Recorded information
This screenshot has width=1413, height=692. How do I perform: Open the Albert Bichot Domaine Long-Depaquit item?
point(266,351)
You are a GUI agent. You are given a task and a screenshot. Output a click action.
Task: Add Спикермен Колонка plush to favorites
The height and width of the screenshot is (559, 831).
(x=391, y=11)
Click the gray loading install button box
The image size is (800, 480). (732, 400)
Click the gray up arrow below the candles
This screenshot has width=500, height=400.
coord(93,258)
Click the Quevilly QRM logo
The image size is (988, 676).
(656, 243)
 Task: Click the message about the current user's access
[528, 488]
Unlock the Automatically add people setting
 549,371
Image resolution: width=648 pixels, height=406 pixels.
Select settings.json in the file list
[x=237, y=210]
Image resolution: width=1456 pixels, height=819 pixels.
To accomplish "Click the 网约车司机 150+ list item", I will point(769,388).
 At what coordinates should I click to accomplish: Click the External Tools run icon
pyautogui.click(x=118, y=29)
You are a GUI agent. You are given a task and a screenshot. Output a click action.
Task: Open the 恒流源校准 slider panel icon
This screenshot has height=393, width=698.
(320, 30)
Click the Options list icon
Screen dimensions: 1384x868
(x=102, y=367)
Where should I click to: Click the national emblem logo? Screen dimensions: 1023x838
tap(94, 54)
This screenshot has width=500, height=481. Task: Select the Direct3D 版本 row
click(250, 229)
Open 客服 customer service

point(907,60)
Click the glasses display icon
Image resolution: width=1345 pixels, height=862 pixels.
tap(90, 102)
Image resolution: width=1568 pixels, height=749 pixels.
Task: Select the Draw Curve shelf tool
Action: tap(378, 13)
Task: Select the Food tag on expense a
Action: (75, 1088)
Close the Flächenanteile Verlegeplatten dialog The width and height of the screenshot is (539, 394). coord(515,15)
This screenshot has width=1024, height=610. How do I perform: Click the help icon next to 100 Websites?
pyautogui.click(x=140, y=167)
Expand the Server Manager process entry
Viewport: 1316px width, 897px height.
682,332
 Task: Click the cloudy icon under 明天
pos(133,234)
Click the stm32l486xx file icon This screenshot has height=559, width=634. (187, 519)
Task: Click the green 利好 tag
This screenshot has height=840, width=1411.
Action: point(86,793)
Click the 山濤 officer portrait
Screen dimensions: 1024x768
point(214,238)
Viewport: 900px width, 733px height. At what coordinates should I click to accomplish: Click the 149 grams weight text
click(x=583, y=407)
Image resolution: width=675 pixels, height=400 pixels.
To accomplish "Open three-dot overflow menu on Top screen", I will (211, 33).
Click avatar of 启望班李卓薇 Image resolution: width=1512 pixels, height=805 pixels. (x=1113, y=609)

Aim of the exercise
Transcribe each entry word for word.

Answer section
This screenshot has width=1413, height=692. How do I perform: Open the Albert Bichot Domaine Long-Depaquit item?
point(266,351)
You are a GUI agent. You are given a task and a screenshot. Output a click action.
Task: Add Спикермен Колонка plush to favorites
The height and width of the screenshot is (559, 831).
(x=391, y=11)
Click the gray loading install button box
The image size is (800, 480). (732, 400)
Click the gray up arrow below the candles
This screenshot has width=500, height=400.
coord(93,258)
Click the Quevilly QRM logo
The image size is (988, 676).
(656, 243)
 Task: Click the message about the current user's access
[528, 488]
Unlock the Automatically add people setting
 549,371
Image resolution: width=648 pixels, height=406 pixels.
Select settings.json in the file list
[x=237, y=210]
Image resolution: width=1456 pixels, height=819 pixels.
To accomplish "Click the 网约车司机 150+ list item", I will point(769,388).
 At what coordinates should I click to accomplish: Click the External Tools run icon
pyautogui.click(x=118, y=29)
You are a GUI agent. You are given a task and a screenshot. Output a click action.
Task: Open the 恒流源校准 slider panel icon
This screenshot has height=393, width=698.
(320, 30)
Click the Options list icon
Screen dimensions: 1384x868
(x=102, y=367)
Where should I click to: Click the national emblem logo? Screen dimensions: 1023x838
tap(94, 54)
This screenshot has width=500, height=481. Task: Select the Direct3D 版本 row
click(250, 229)
Open 客服 customer service

point(907,60)
Click the glasses display icon
Image resolution: width=1345 pixels, height=862 pixels.
tap(90, 102)
Image resolution: width=1568 pixels, height=749 pixels.
Task: Select the Draw Curve shelf tool
Action: tap(378, 13)
Task: Select the Food tag on expense a
Action: (75, 1088)
Close the Flächenanteile Verlegeplatten dialog The width and height of the screenshot is (539, 394). coord(515,15)
This screenshot has width=1024, height=610. How do I perform: Click the help icon next to 100 Websites?
pyautogui.click(x=140, y=167)
Expand the Server Manager process entry
Viewport: 1316px width, 897px height.
682,332
 Task: Click the cloudy icon under 明天
pos(133,234)
Click the stm32l486xx file icon This screenshot has height=559, width=634. (187, 519)
Task: Click the green 利好 tag
This screenshot has height=840, width=1411.
Action: point(86,793)
Click the 山濤 officer portrait
Screen dimensions: 1024x768
point(214,238)
Viewport: 900px width, 733px height. At what coordinates should I click to accomplish: Click the 149 grams weight text
click(x=583, y=407)
Image resolution: width=675 pixels, height=400 pixels.
To accomplish "Open three-dot overflow menu on Top screen", I will (211, 33).
Click avatar of 启望班李卓薇 Image resolution: width=1512 pixels, height=805 pixels. (x=1113, y=609)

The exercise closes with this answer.